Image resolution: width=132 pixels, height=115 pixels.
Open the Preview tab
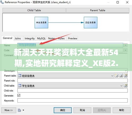tap(73, 38)
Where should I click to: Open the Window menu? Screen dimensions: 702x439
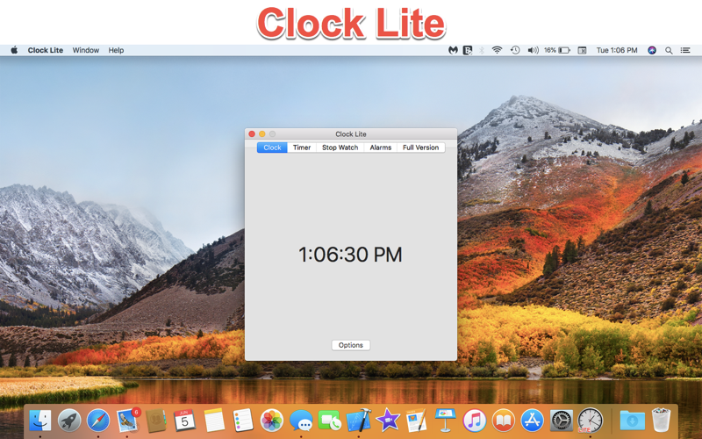click(x=85, y=50)
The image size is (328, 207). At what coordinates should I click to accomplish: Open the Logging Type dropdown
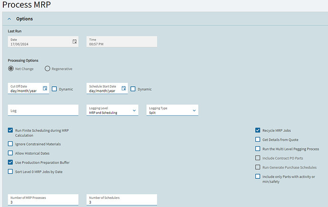(x=173, y=110)
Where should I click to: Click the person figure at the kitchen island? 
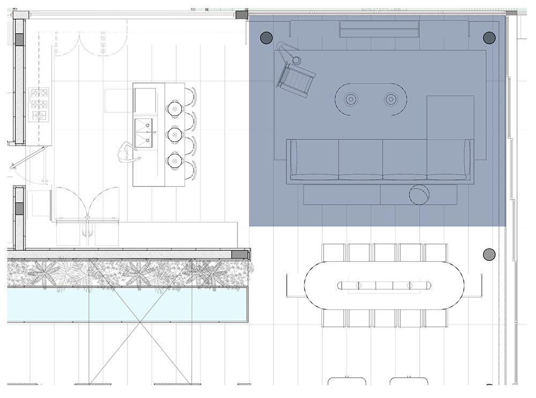tap(126, 153)
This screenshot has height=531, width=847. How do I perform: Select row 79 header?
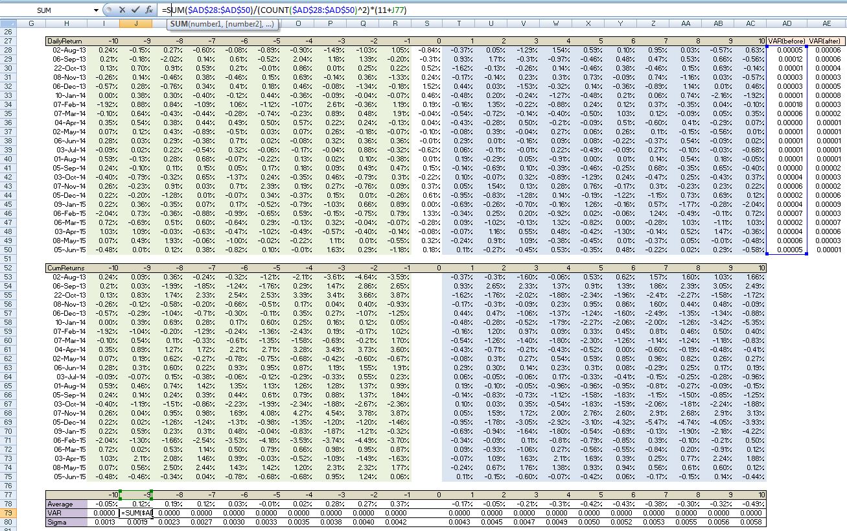pos(8,513)
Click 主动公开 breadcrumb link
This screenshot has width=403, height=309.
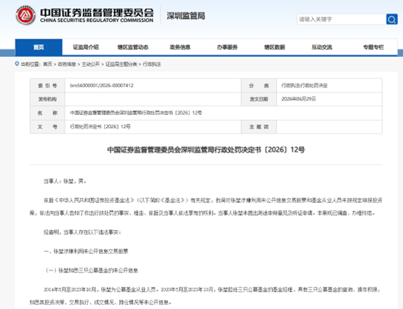point(90,64)
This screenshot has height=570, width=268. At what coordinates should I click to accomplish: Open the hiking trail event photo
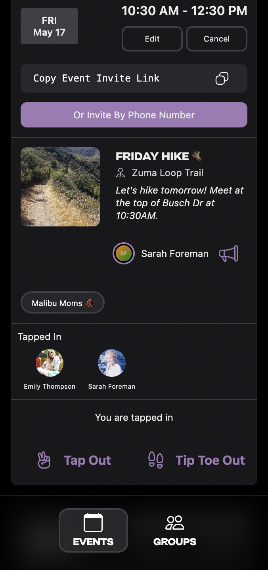(60, 187)
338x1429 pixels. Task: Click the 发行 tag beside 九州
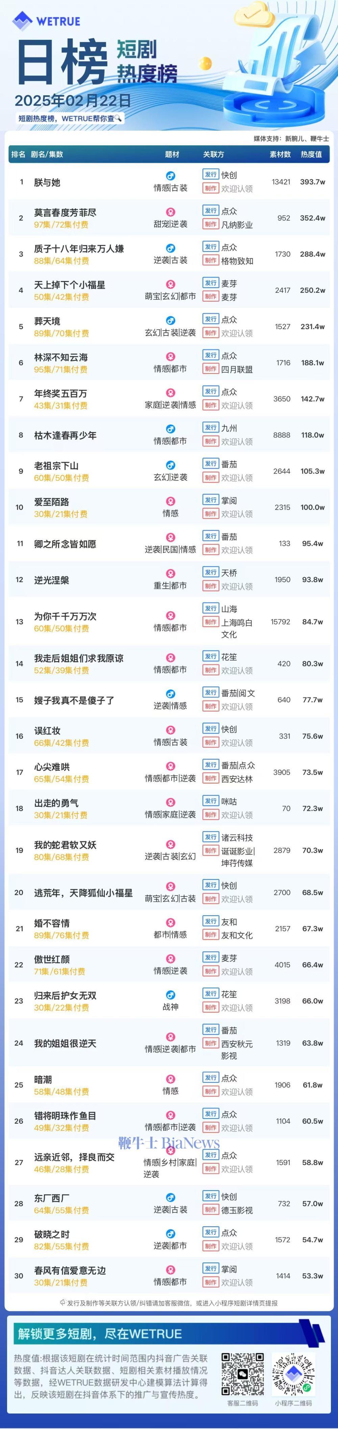point(210,428)

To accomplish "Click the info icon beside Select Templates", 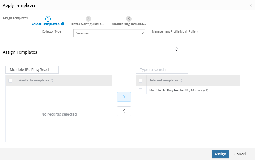I will coord(63,24).
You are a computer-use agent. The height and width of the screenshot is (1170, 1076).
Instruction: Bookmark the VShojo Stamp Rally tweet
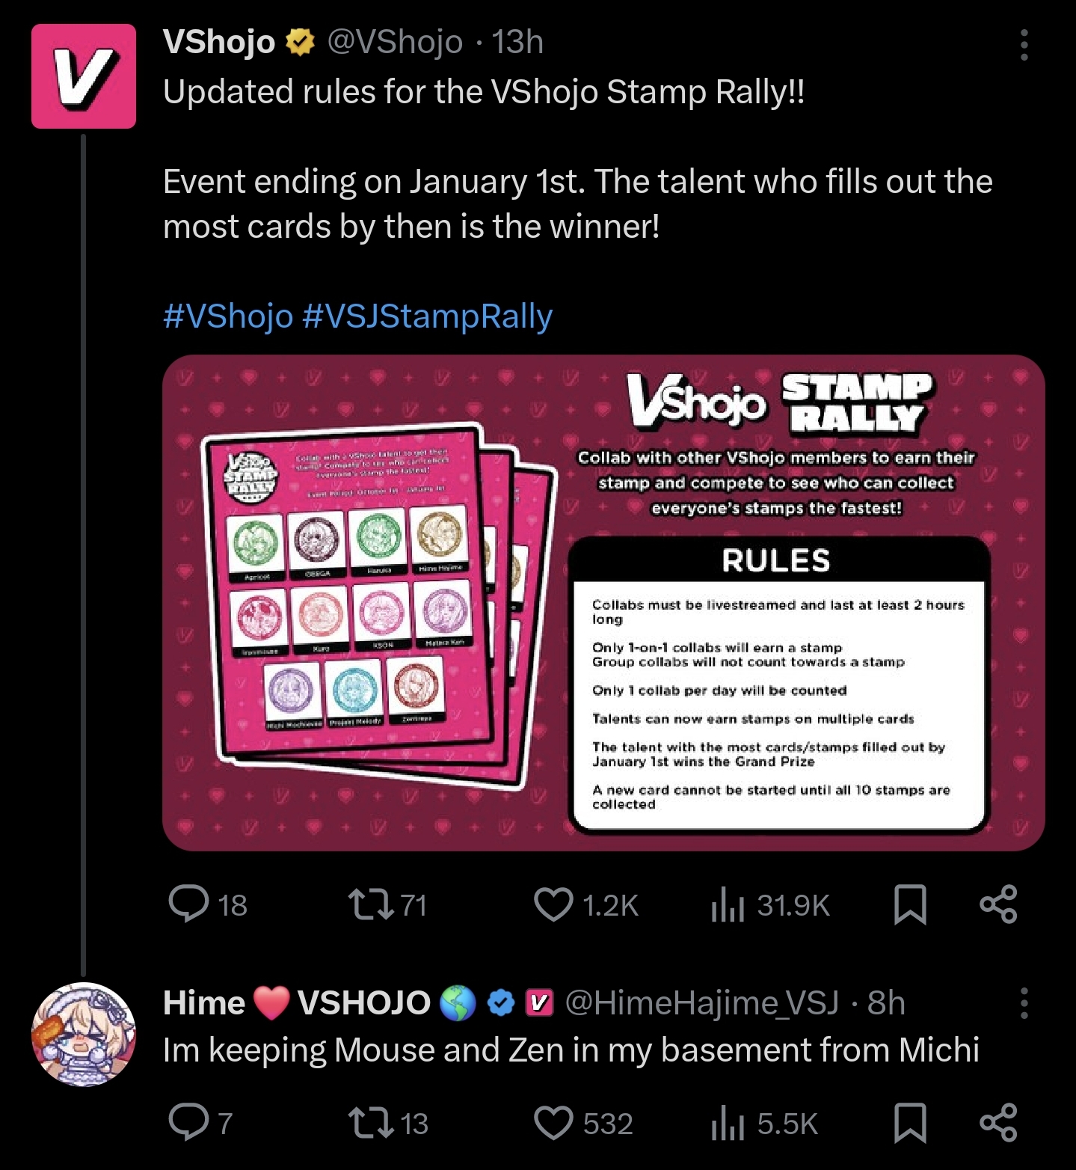point(910,904)
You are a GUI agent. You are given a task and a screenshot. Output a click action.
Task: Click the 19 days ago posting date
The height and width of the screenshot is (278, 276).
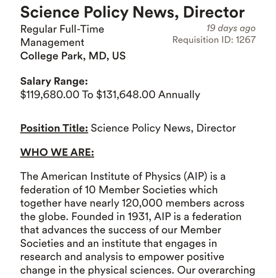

◆ Short exercise: List every line of the data above that contains the word "This", matching capitalization exactly.

◆ Task output:
This screenshot has height=531, width=847. How do I perform: Select row 79 header?
This screenshot has width=403, height=309.
This screenshot has height=570, width=268. At what coordinates should I click to accomplish: Open the hiking trail event photo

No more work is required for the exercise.